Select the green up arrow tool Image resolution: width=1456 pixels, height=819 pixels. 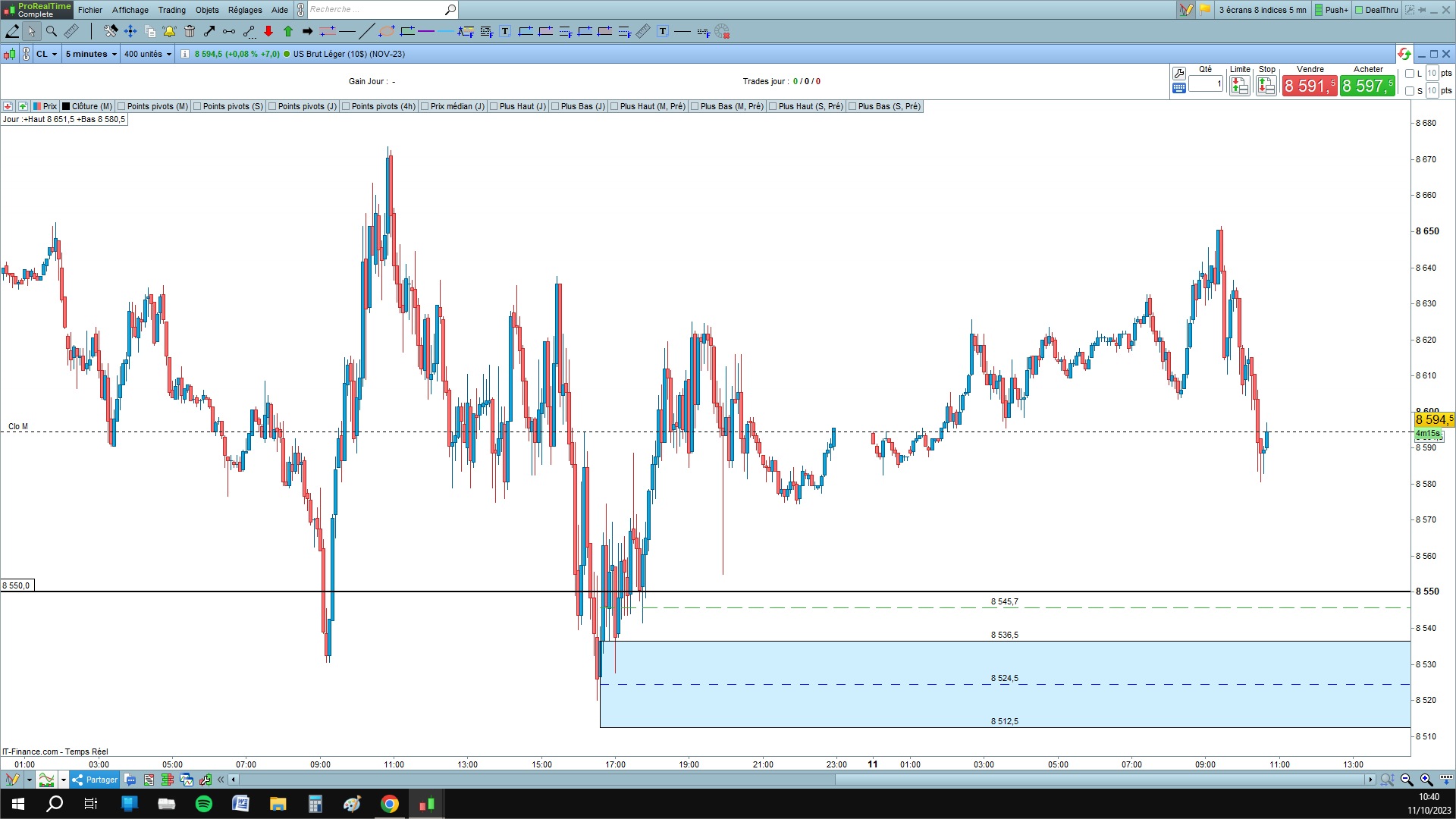(x=288, y=31)
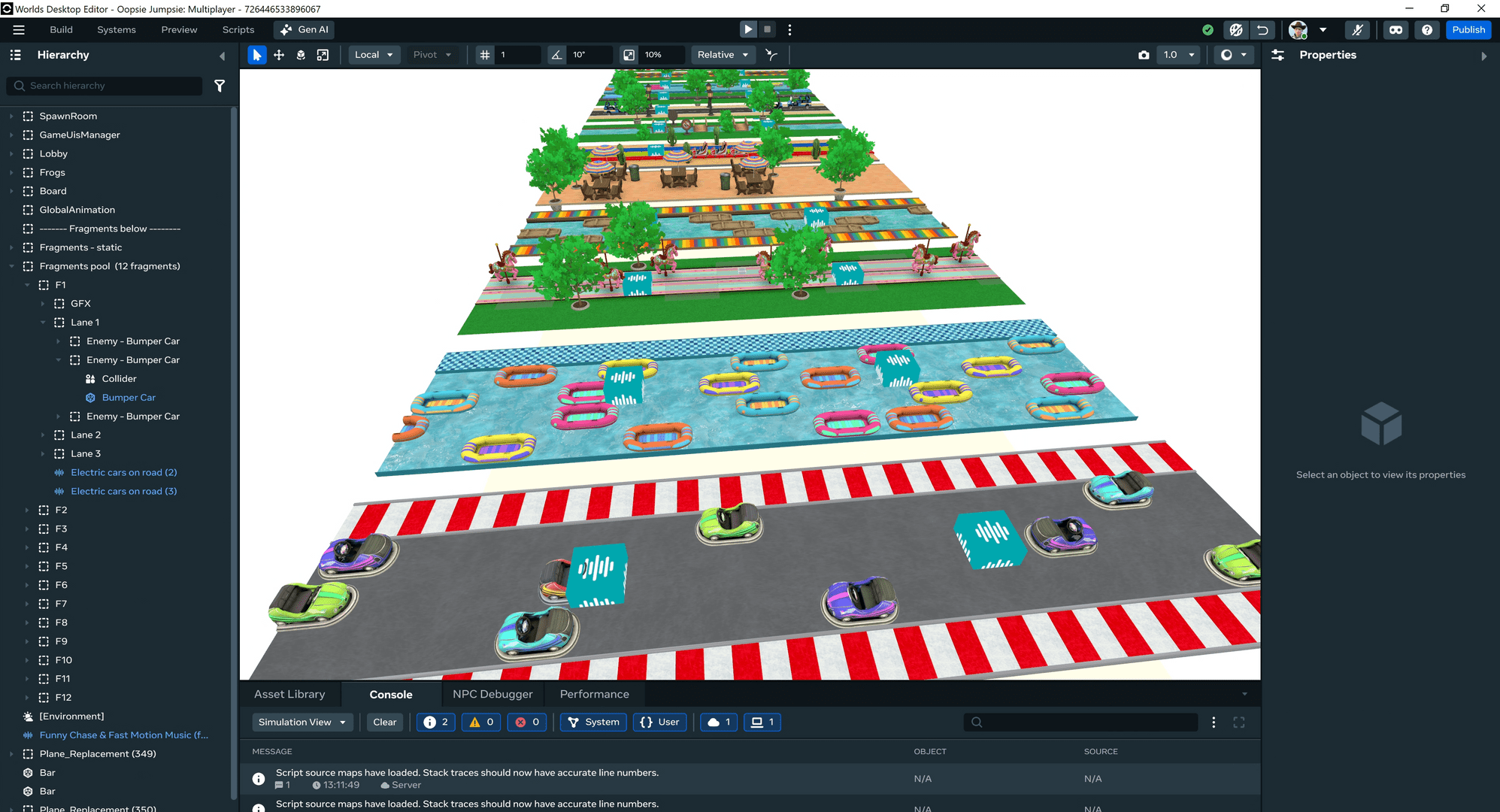The width and height of the screenshot is (1500, 812).
Task: Click the VR headset preview icon
Action: (1396, 30)
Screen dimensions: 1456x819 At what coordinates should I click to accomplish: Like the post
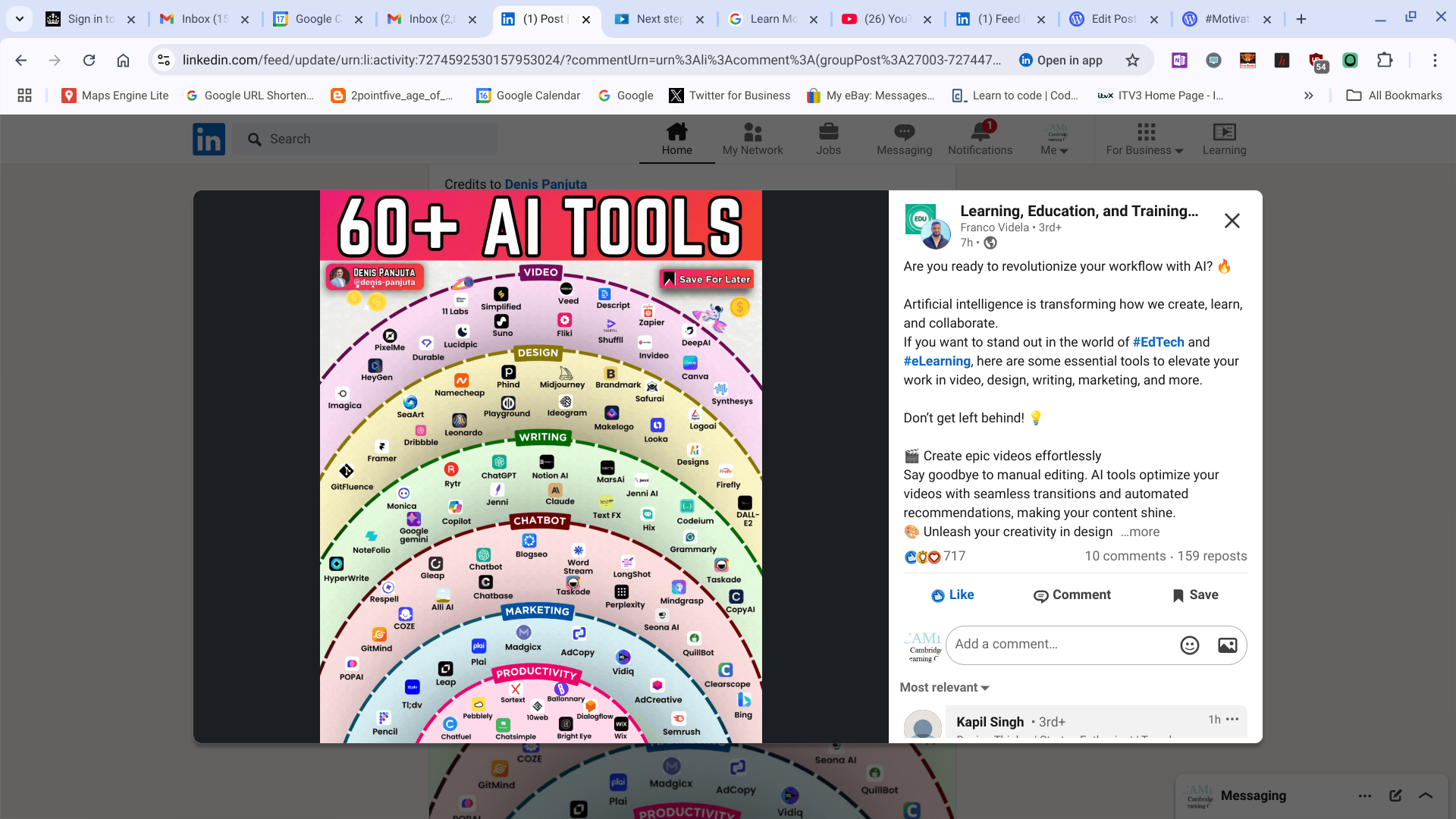(952, 595)
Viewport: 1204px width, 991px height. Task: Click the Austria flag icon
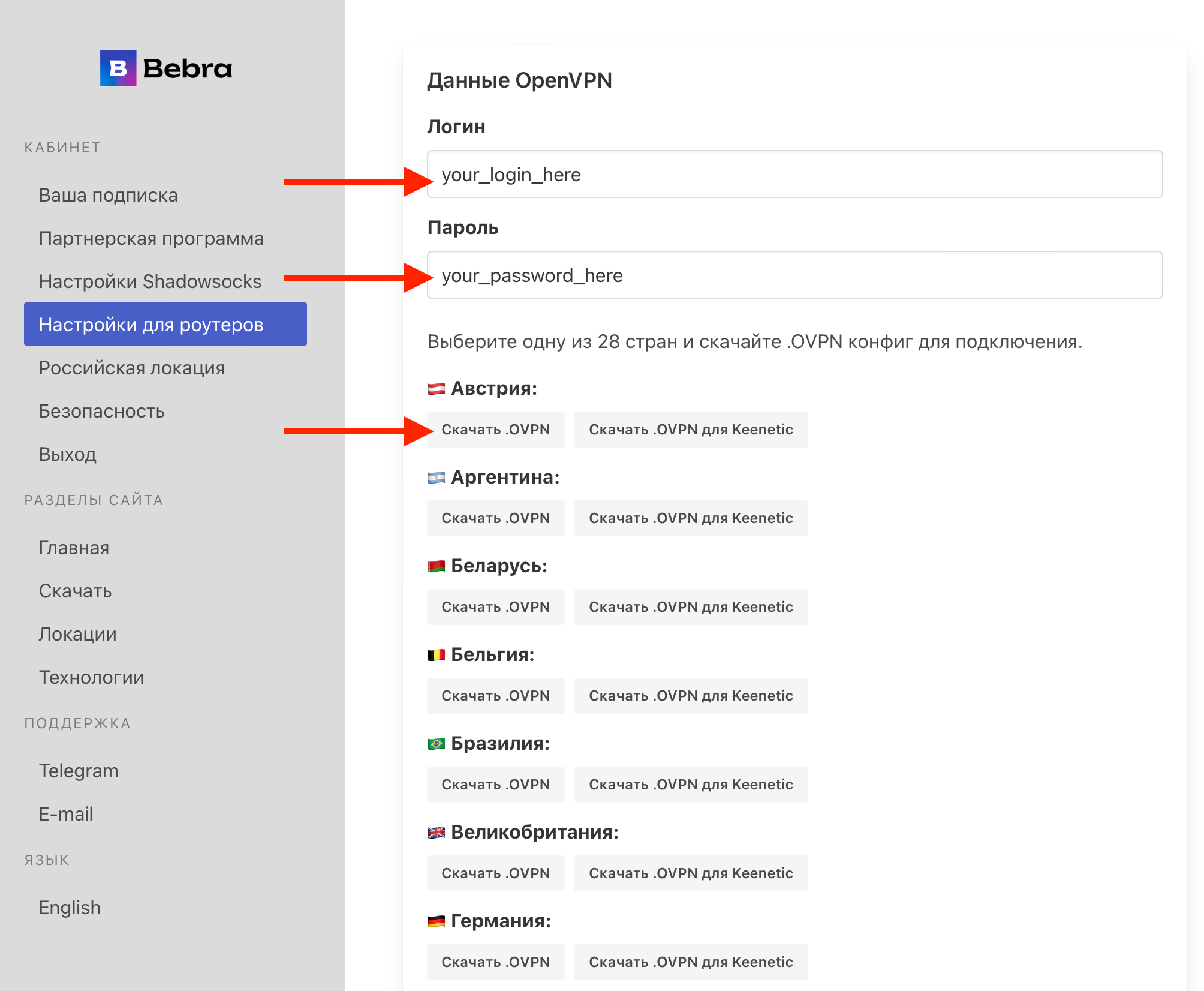[436, 389]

AIM OF THE TASK
Leave the pictures out, then output exactly the lines from the "Viewport: 1204px width, 991px" line through the end of the records above, and no others.

EXERCISE RESPONSE
Viewport: 1204px width, 991px height. Task: Click the Austria flag icon
[436, 389]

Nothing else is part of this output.